#### [What the task requires]
Continue the article about the Greek theater mask found in Crno Jezero Cave, picking up after its final sentence.

#### [Document]
12 June 2026 The Future is the Product of the Past

More Than 2,000-Year-Old Greek Theater Mask Found Inside a Cave in Croatia

A rare discovery from Crno Jezero Cave

A more than 2,000-year-old Greek theater mask has been discovered inside Crno Jezero Cave on Croatia’s Pelješac peninsula, adding a striking new clue to a cave already known for its long and complex archaeological history.

The find was made during excavations carried out between April 23 and May 4, 2026, by the Archaeological Museum of Dubrovnik Museums. Archaeologists uncovered a complete terracotta head depicting a Greek theatrical mask, dated to the 4th or 3rd century BC.

The object is hollow inside and has a small hole at the top, suggesting it was probably suspended, perhaps once hanging on a wall. For archaeologists, this detail is important. The mask was not an ordinary domestic object. In the Greek world, theatrical masks were closely tied to performance, ritual, and the cult of Dionysus, the god associated with theater, wine, ecstasy, and transformation.

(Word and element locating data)
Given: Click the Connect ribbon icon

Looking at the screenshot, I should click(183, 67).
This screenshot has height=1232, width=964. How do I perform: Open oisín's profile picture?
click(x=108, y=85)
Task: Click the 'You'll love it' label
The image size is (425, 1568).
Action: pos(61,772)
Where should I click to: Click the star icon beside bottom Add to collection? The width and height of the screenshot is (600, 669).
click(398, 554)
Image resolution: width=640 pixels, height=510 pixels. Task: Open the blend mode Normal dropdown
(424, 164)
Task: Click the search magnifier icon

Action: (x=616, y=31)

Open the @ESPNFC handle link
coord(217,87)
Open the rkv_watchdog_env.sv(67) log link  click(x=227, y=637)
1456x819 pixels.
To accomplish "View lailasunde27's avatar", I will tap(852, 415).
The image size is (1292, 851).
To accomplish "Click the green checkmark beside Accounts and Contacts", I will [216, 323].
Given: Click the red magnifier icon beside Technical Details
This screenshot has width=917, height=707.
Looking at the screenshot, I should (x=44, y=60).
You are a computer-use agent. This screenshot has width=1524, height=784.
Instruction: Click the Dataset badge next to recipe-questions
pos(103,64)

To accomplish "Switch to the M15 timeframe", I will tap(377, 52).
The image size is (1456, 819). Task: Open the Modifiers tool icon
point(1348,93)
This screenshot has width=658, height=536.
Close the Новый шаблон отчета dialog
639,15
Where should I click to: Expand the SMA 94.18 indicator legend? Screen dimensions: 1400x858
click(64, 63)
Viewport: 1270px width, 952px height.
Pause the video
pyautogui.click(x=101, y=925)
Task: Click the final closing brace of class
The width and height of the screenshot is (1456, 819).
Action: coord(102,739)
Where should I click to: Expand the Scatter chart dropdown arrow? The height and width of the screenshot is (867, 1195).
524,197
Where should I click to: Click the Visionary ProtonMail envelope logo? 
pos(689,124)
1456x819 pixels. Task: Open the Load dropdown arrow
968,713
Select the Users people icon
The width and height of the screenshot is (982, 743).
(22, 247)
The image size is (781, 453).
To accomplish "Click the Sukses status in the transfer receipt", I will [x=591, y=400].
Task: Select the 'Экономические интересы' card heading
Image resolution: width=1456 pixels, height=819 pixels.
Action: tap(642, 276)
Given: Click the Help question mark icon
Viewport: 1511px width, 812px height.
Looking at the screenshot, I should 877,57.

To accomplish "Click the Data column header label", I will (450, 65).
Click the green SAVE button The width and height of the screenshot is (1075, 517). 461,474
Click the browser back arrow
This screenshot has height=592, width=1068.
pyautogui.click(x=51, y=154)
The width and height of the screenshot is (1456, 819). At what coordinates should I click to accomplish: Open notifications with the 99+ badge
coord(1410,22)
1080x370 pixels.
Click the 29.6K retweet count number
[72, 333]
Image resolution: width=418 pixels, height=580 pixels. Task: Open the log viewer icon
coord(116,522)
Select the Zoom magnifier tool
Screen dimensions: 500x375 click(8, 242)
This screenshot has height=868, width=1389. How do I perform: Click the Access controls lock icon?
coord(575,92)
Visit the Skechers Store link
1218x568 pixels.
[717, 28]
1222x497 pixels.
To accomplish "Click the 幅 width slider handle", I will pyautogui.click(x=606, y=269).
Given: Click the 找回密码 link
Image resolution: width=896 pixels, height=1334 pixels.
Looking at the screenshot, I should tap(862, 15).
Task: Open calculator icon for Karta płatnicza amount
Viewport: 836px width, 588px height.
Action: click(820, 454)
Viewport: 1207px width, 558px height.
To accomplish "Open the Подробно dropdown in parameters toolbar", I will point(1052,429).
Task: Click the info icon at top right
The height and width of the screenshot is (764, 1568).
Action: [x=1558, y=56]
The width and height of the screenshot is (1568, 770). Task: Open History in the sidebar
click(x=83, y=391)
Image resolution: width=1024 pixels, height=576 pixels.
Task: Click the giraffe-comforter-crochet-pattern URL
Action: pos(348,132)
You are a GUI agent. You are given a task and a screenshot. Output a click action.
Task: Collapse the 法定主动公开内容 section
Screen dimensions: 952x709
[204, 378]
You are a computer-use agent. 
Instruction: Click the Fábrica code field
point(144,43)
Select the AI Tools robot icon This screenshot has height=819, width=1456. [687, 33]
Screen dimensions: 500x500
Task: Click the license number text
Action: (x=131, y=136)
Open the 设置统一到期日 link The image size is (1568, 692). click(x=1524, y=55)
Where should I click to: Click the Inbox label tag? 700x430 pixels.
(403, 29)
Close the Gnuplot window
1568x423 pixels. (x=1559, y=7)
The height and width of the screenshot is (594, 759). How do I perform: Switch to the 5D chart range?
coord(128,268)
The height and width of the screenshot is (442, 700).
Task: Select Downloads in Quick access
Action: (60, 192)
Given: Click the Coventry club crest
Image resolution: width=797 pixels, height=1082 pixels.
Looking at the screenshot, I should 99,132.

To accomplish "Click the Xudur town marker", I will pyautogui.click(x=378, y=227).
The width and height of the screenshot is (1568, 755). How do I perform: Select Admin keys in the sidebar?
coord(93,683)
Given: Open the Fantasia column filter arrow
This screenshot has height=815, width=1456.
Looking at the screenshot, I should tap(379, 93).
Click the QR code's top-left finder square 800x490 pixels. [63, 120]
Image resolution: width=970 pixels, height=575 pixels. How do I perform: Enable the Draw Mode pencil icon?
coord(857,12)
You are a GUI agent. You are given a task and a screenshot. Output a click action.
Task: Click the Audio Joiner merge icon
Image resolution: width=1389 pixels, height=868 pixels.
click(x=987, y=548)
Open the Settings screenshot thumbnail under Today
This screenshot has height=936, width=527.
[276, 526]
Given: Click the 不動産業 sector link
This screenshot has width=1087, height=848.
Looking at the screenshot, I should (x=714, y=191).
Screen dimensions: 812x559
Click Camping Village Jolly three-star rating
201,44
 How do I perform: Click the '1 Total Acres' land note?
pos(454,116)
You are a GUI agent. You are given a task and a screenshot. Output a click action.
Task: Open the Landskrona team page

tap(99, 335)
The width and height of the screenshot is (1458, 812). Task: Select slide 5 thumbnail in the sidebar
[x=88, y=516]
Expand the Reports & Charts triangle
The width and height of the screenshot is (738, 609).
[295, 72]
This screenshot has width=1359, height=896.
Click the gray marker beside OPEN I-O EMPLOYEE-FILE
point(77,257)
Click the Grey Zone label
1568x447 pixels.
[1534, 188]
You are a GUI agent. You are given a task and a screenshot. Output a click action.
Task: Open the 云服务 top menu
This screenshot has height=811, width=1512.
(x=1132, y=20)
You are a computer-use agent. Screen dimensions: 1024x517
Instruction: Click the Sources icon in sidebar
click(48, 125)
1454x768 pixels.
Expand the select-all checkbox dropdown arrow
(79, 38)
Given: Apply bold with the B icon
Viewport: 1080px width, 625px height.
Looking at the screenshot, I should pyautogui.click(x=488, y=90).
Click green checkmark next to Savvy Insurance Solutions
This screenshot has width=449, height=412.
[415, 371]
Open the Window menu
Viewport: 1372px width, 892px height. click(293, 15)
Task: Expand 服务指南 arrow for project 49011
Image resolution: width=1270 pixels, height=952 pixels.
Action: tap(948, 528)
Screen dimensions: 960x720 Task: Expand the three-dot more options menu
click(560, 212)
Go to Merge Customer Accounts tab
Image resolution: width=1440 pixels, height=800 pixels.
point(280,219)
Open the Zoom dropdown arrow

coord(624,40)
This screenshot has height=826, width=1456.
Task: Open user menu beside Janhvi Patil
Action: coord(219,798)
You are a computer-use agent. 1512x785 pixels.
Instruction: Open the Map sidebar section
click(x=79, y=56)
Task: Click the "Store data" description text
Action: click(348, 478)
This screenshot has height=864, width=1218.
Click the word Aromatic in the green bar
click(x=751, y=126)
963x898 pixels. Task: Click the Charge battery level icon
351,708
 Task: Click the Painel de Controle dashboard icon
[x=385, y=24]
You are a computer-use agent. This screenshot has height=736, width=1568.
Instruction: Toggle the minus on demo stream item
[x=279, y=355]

#### [Answer to this exercise]
A mask preserved in a hidden part of the cave

The location of the discovery makes the object even more compelling. According to Domagoj Perkić, head of the Archaeological Museum and leader of the research, many finds connected with the sanctuary were located near the entrance and in a side section of the cave that had remained almost hidden and blocked before excavation.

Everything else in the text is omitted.